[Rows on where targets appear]
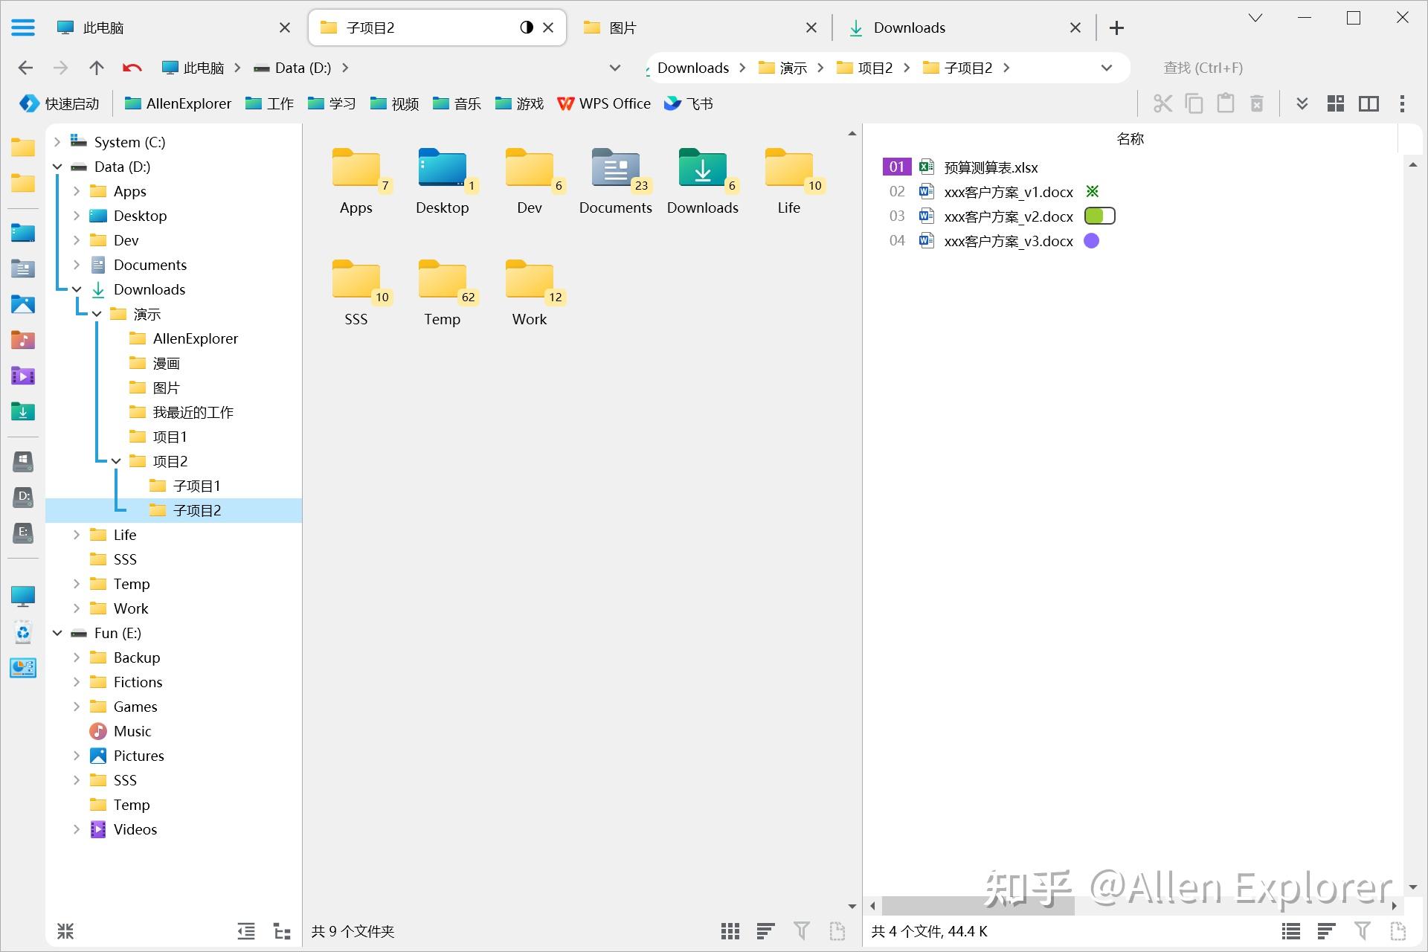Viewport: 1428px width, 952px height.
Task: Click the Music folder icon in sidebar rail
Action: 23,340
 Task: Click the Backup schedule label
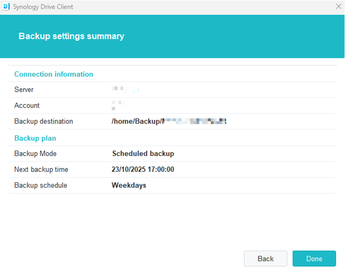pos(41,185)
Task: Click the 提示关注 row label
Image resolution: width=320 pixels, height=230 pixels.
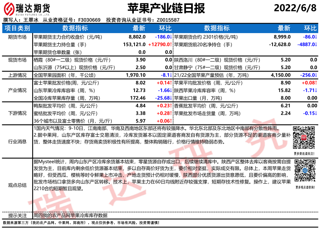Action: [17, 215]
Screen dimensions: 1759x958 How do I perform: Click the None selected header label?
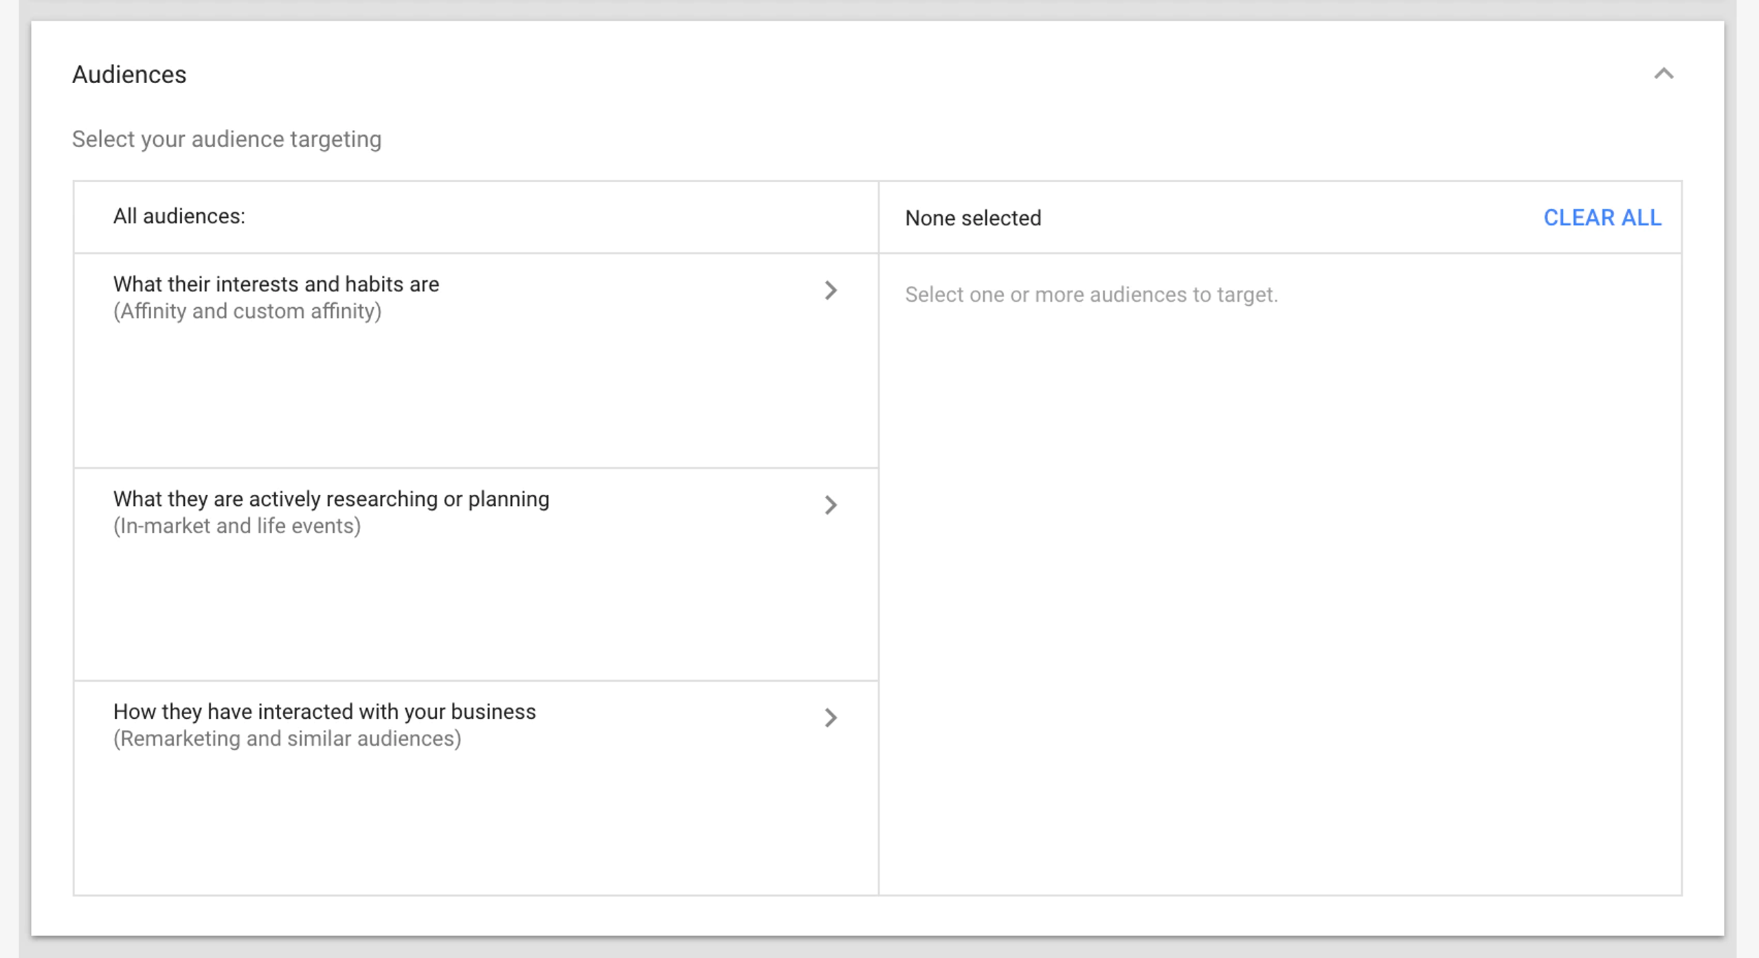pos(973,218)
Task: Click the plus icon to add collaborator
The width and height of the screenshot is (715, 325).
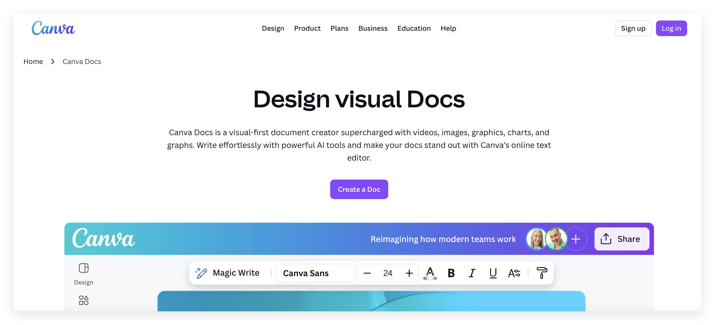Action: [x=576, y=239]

Stated task —
Rewrite the listing above with every "label" swapped for "caption" and everything else unchanged. Leave the pictures out of your answer.

Completed task —
Viewport: 1428px width, 952px height.
Task: Click the Music folder icon in sidebar rail
Action: 23,340
 Task: Click the Backup schedule caption
pos(41,185)
Task: Click the 提示关注 row caption
Image resolution: width=320 pixels, height=230 pixels.
Action: [17, 215]
Screen dimensions: 1759x958 How do I perform: Click the None selected header caption?
pos(973,218)
Task: Click the plus icon to add collaborator
The width and height of the screenshot is (715, 325).
Action: [x=576, y=239]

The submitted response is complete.